Ungkapan “Si Tou Timou Tumou Tou” dapat dipandang sebagai suatu cara pandang Tou (manusia) Minahasa tentang dirinya dan sesama manusia dalam dunianya yang sarwa berobah atau sutau prinsip hidup sepanjang sejarahnya dan menggambarkan sikap dan perilaku manusia Minahasa dalam rangka manusia Minahasa itu sebagai makhluk sosial budaya, menempatkan dirinya dalam kerangka kehidupan bermasyarakat, berbangsa dan ber-negara.
Prinsip hidup itu tidak saja
mengandung anasir luhur tentang sikap dan perilakunya itu, tetapi
secara menyeluruh dan utuh menggambarkan jatidiri/identitas manusia dan
masyarakat Minahasa sebagai bagian integral manusia dan masyarakat
Indonesia. Oleh karena itu, sebagai produk proses yang bersifat terus
menerus, manusia Minahasa itu memanusia (homonisasi) dan mendunia (mundanisasi) dalam
alam dan kehidupan masyarakat Minahasa pada khususnya, Indonesia, pada
umumnya suatu kehampaan namun pada tingkat pertama dia “timou” (hidup
dan tumbuh) dalam suatu lingkungan yang terbatas (Minahasa) dengan alam
fisik dan sosio budayanya.
Dalam berinteraksi dengan lingkungannya itu, Tou
Minahasa membentuk ciri-ciri kebudayaannya dan sekaligus jati dirinya,
baik melaui interaksi kemampuan nalar transedental sehingga
mengembangkan pula cirri spiritualnya. Berdasarkan pemikiran mendasar
ini maka prinsip hidup “Si Tou Timou Tumuo Tou” dapat diterima oleh
masyarakat Minahasa sebagai pandangan
hidup yang mampu mengarahkan kehidupannya dalam berperan serta
membangun kehidupan dan bertanah air yang berkualitas.
Menguraikan makna
“Si Tou Timou Tumuo Tou” dalam pelbagai ungkapan aktualnya dalam
kehidupan sehari-hari di pelbagai segi/sektor dan subsektor kehidupan
manusia Minahasa, maka pertama-tama harus dikemukakan bahwa:
1. Si Tou
(manusia) adalah Manusia
Minahasa baik keturunan asli orang Minahasa maupun orang Minahasa
berdarah campuran etnis lain dan juga pendatang yang tinggal dan menetap
di tanah Toar Lumimuut dalam perspektif yang sama untuk membangun tanah
Minahasa.
2. Timou
( tumbuh dan berkembang ) : manusia Minahasa bukan manusia yang statis
dan tidak berkembang tetapi Tou Minahasa adalah orang yang mau tumbuh
dan berkembang, dengan tidak melupakan pesan atau “TIWA” dari para
leluhurnya seperti “Tou Minahasa, Tou Peleng Masuat, Cawana Se Parukuan
Cawana se Pakuruan“ Manusia Minahasa adalah manusia yang setara, tidak
ada orang yang tunduk padanya dan juga tidak tunduk pada orang lain.

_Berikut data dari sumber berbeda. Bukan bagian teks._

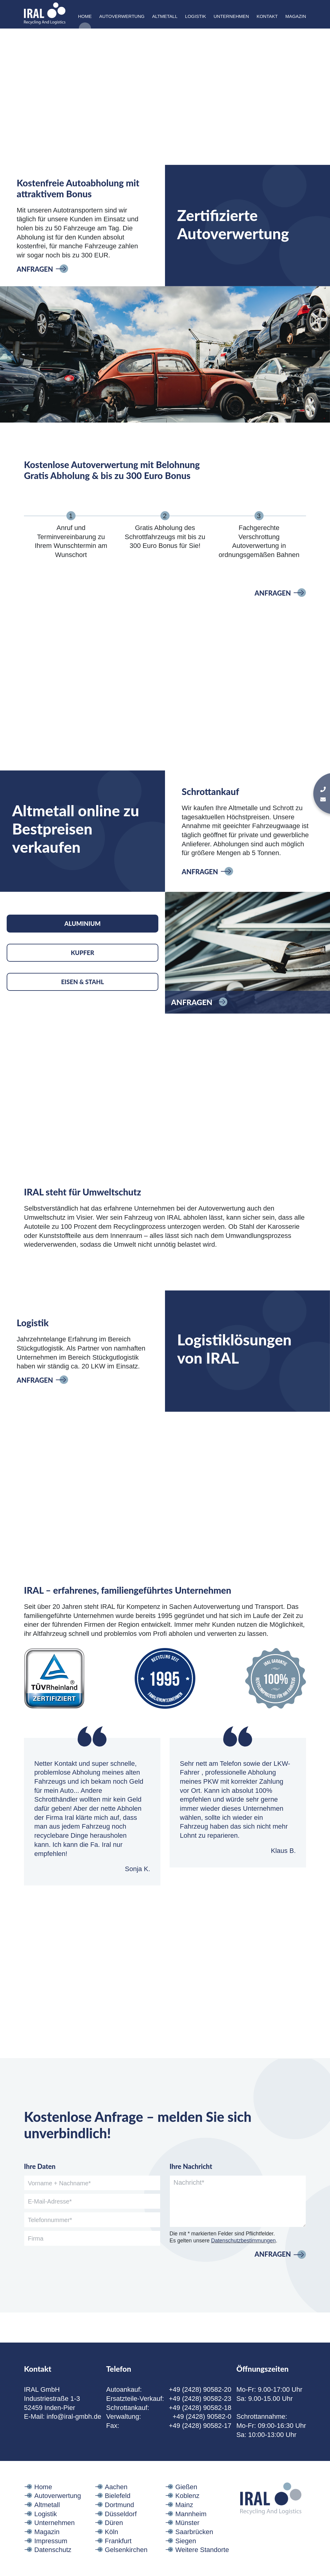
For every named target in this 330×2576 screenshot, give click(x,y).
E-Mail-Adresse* (50, 2217)
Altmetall (164, 16)
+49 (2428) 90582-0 (202, 2432)
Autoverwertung (121, 16)
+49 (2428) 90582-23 (200, 2414)
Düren (114, 2538)
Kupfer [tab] (82, 968)
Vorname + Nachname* (59, 2198)
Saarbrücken (194, 2547)
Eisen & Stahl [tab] (82, 997)
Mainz (184, 2520)
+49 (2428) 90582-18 (200, 2423)
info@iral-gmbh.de (74, 2432)
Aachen (116, 2502)
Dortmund (119, 2520)
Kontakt (267, 16)
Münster (187, 2538)
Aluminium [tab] (82, 939)
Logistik (195, 16)
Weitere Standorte (202, 2565)
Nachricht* (188, 2197)
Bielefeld (117, 2511)
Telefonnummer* (50, 2235)
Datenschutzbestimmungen (243, 2256)
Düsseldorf (121, 2529)
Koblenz (187, 2511)
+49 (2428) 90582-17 (200, 2441)
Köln (111, 2547)
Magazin (295, 16)
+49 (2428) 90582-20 (200, 2405)
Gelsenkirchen (126, 2565)
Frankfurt (118, 2556)
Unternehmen (231, 16)
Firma (35, 2254)
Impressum (50, 2556)
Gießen (186, 2502)
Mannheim (191, 2529)
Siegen (185, 2556)
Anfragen (35, 284)
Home (85, 16)
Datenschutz (52, 2565)
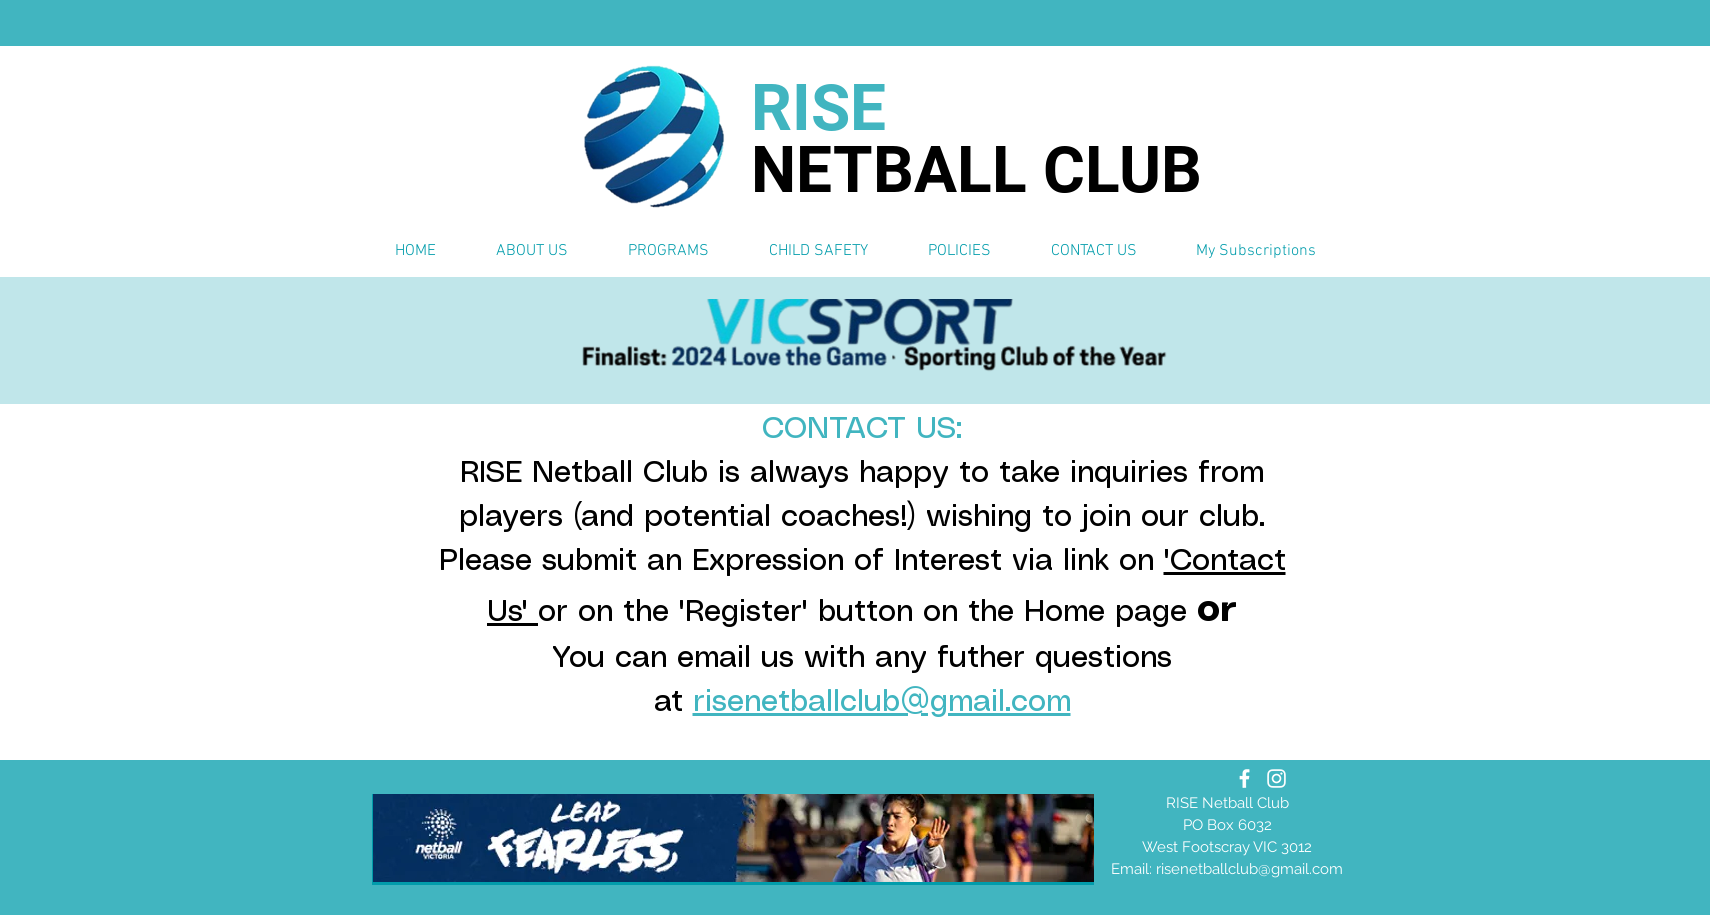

Prinsip kesetaraan dipegang erat semenjak dulu, termasuk kesetaraan
gender dimana perempuan dan laki-laki memiliki hak yang sama dan tidak
menganut paham Patriarki yang sering digunakan dalam sebuah
kerajaan, hal ini bisa dibuktikan dimana perempuan juga bisa menjadi
pemimpin, seperti yang di terapkan di salah satu sub etnis di Minahasa,
yaitu Tountembouan sebagaian besar Walian (pemimpin upacara
adat) adalah perempuan. Dengan berpegang pada prinsip-prinsip hidup
seperti itu manusia Minahasa tumbuh dan berkembang.
3. Tumou Tou ( Menjadi Manusia/Orang ) -- konsep ini menunjukkan bahwa Manusia Minahasa itu adalah manusia yang seutuhnya bukanlah boneka yang
bisa dikendalikan, atau seperti manusia yang sedang memakai topeng, dan
di kendarai oleh topeng tersebut, atau istilah yang sering kita lihat
dan dengar sekarang adalah Zombi. Seperti yang kita ketahui sulit untuk
mendeskripsikannya, manusia atau monster, mayat yang hidup dan bukan
manusia. Hal-hal seperti itu membuyarkan identitas sebagai tou minahasa.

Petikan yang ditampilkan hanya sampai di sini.